(TASK BRIEF)
Copy out the entries below verbatim, from the line containing "Toggle the assembled" through the end of the entries, both ends included. Omit the pictures.
— start of EXERCISE INPUTS —
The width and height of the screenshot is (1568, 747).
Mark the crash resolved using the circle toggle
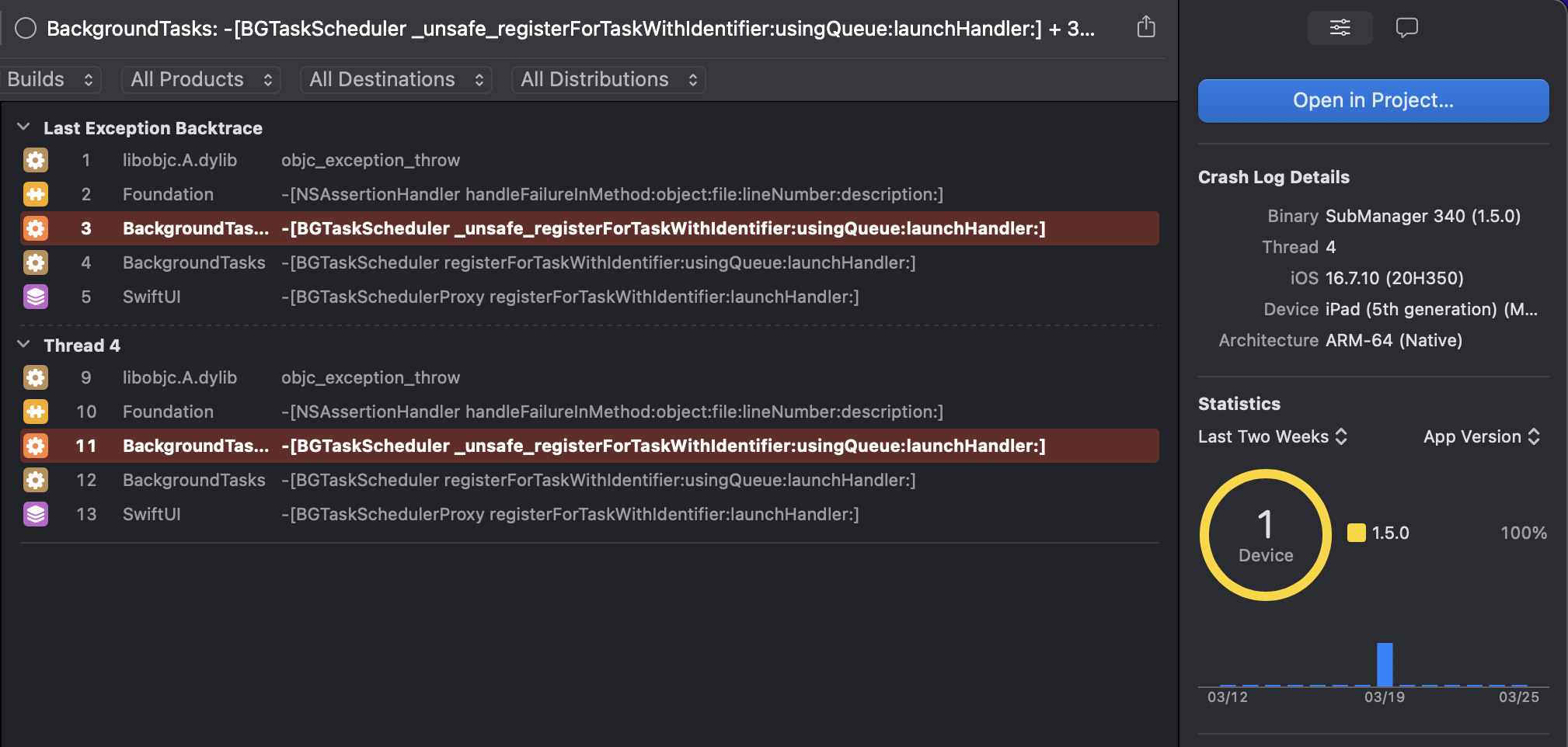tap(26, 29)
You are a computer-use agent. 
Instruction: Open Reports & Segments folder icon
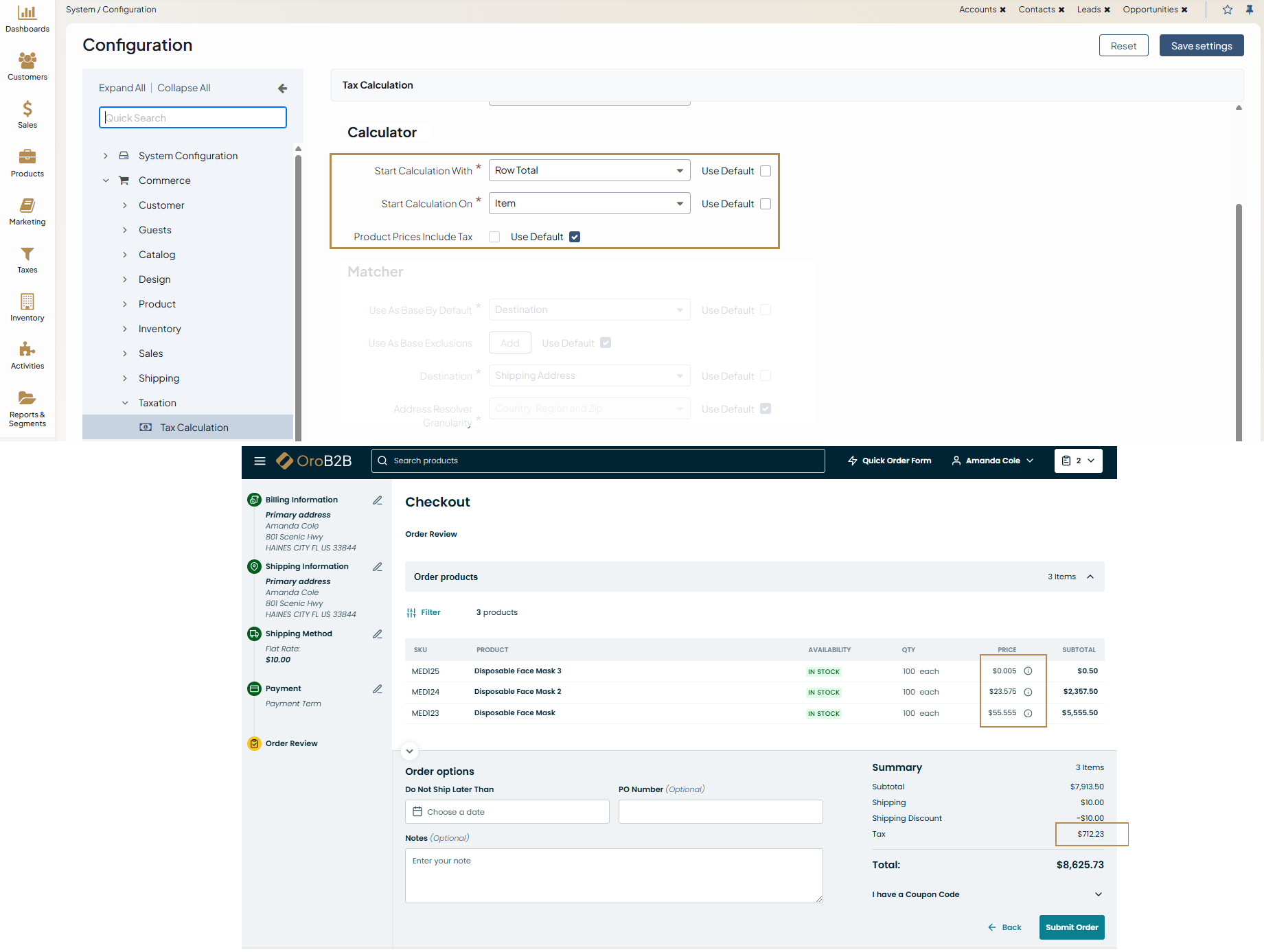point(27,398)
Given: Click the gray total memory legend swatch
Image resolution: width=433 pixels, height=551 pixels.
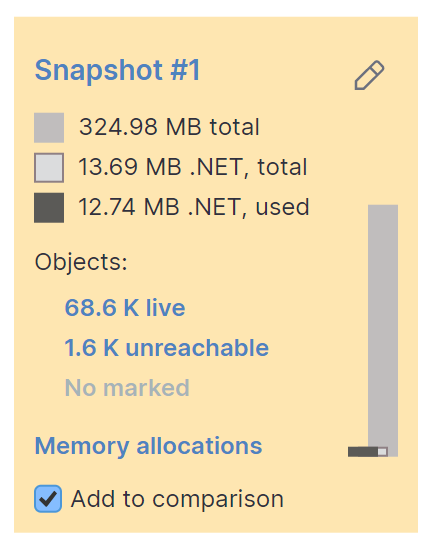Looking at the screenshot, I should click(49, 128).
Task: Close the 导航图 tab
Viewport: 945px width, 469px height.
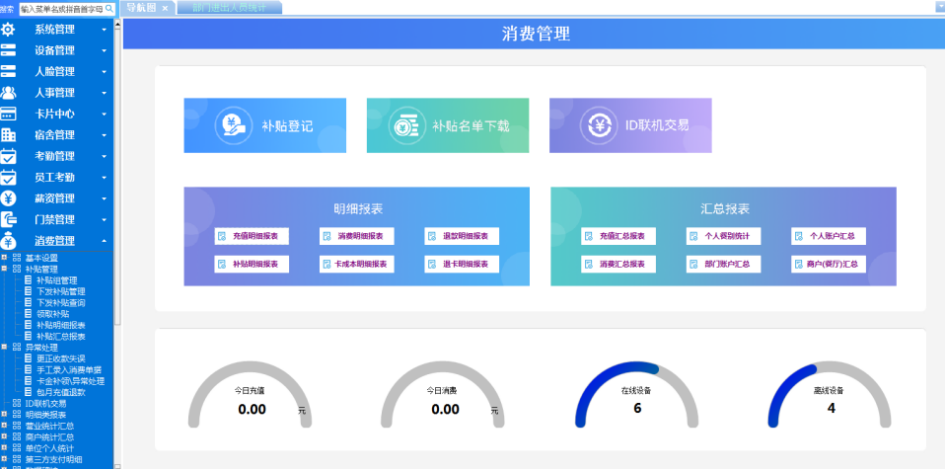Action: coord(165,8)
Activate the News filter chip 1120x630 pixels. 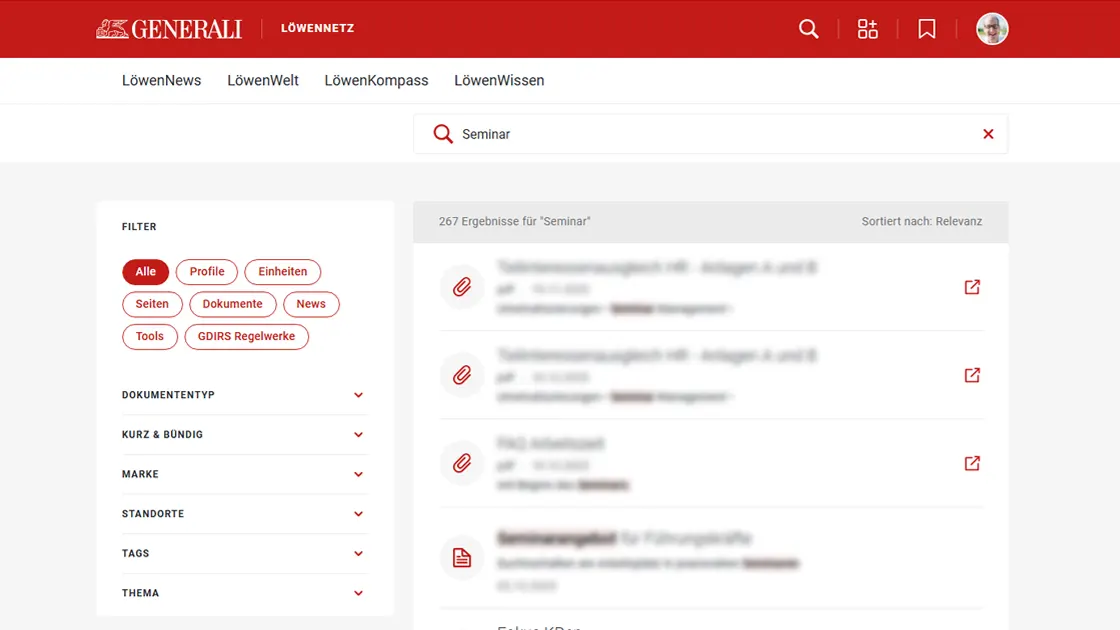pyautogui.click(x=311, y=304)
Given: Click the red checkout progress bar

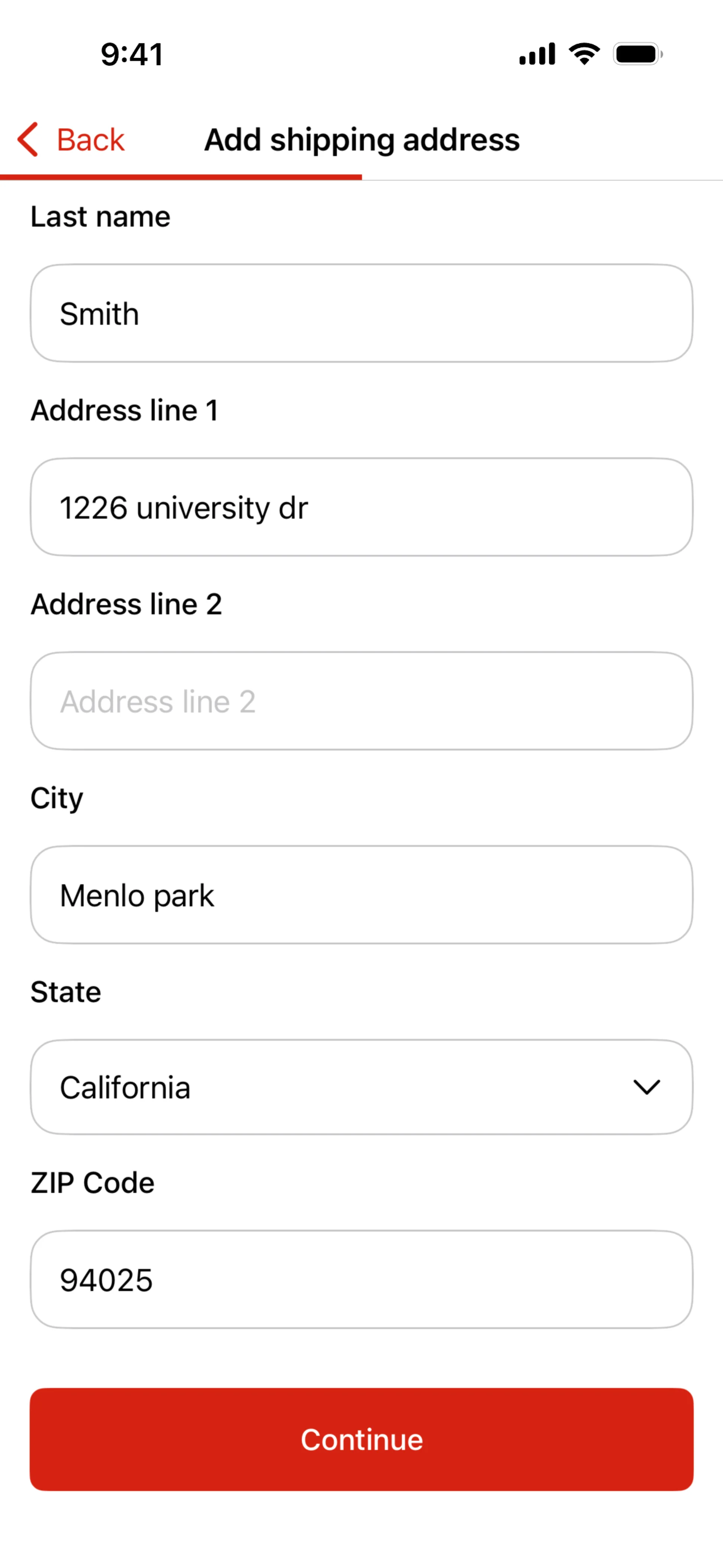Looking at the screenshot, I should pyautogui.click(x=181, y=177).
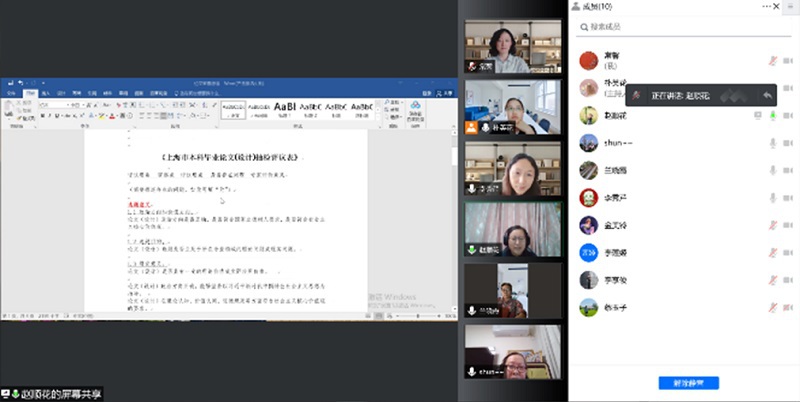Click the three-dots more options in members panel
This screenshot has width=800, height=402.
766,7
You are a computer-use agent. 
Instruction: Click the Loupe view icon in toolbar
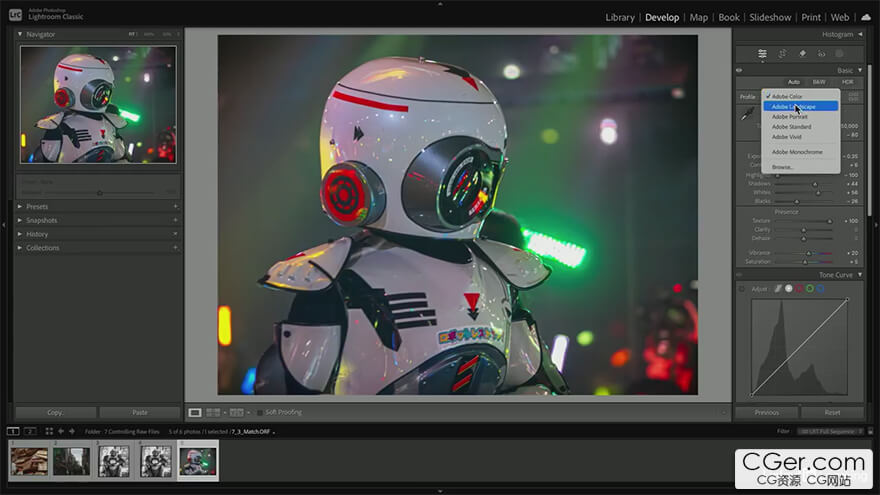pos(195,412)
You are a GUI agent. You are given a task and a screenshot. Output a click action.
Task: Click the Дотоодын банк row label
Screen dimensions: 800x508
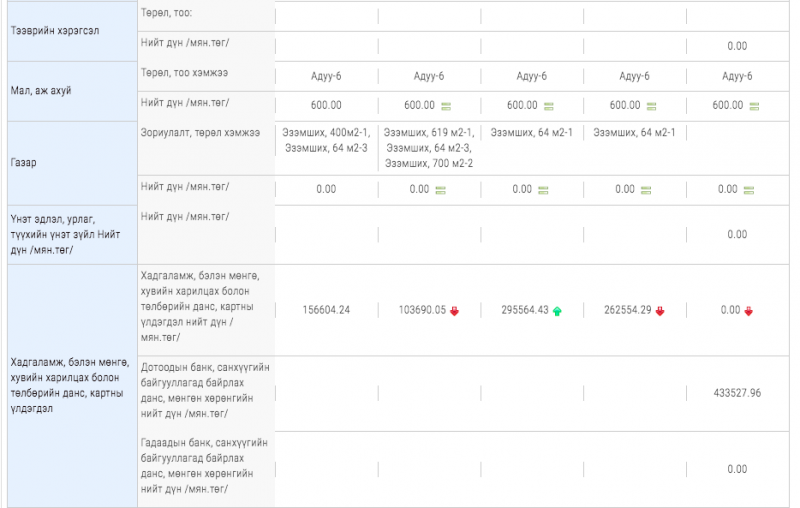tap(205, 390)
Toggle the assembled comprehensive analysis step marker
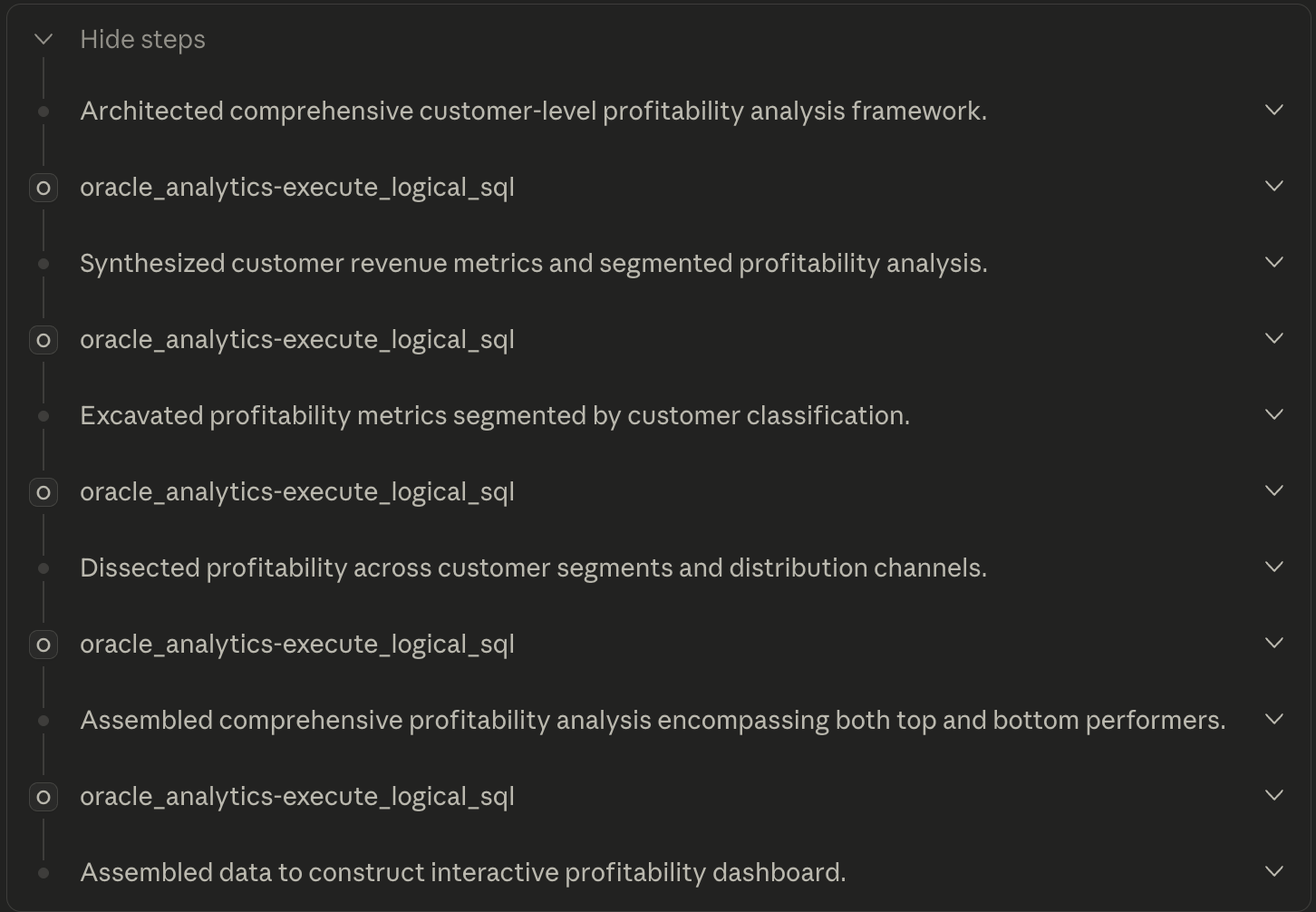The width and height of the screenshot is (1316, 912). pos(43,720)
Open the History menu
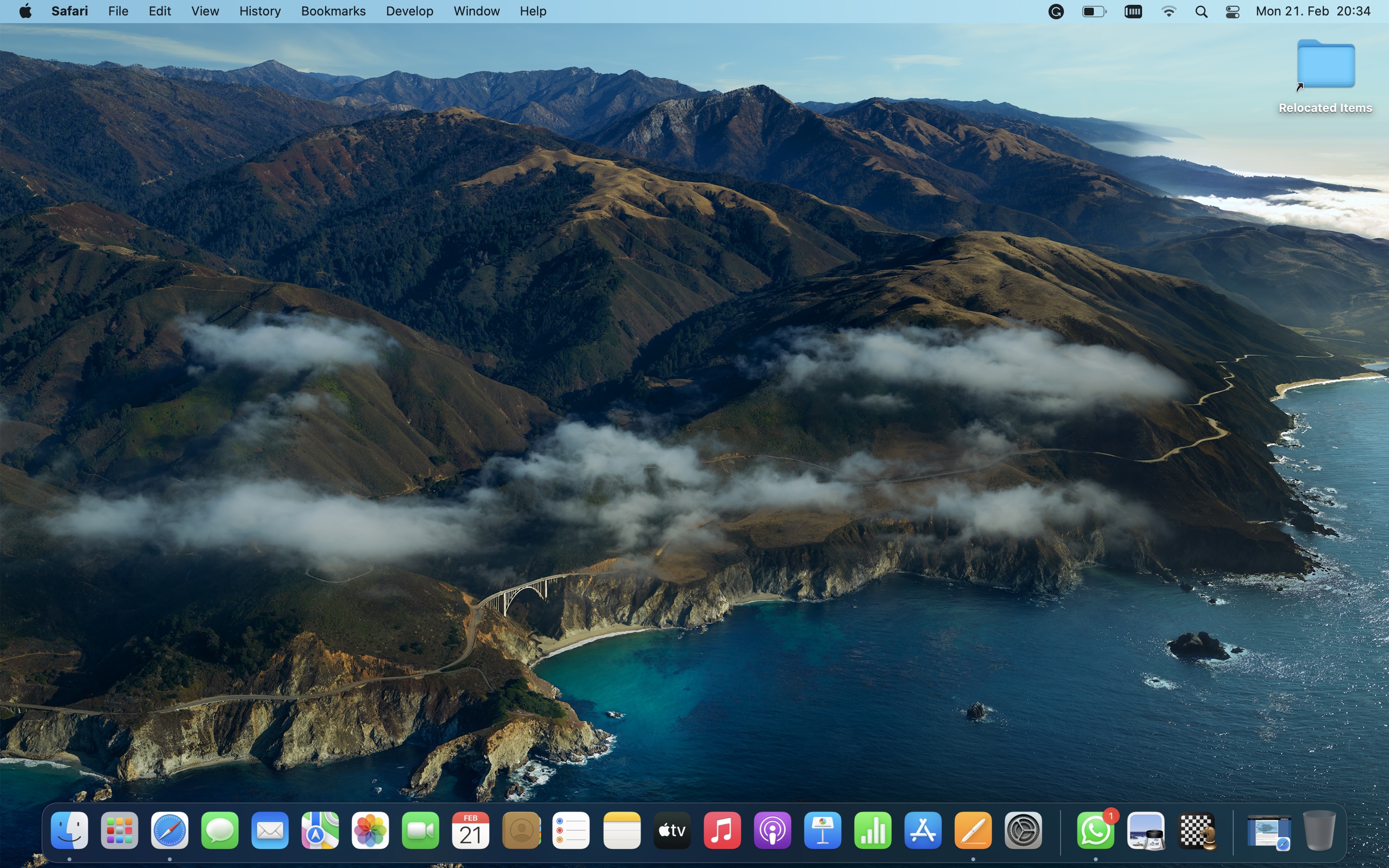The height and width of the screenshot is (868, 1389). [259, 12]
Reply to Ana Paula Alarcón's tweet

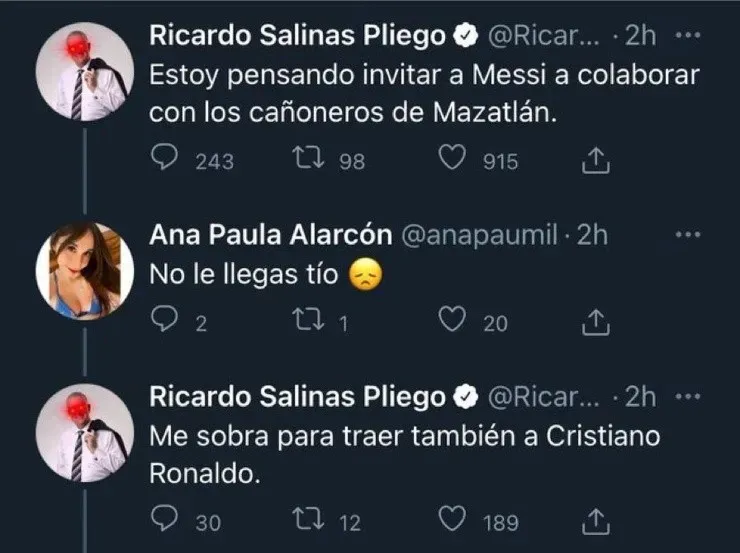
— end of EXERCISE INPUTS —
(EXPECTED ANSWER)
Toggle the assembled comprehensive analysis step marker
The width and height of the screenshot is (1316, 912). pos(43,720)
Open the History menu
The height and width of the screenshot is (868, 1389). [259, 12]
Reply to Ana Paula Alarcón's tweet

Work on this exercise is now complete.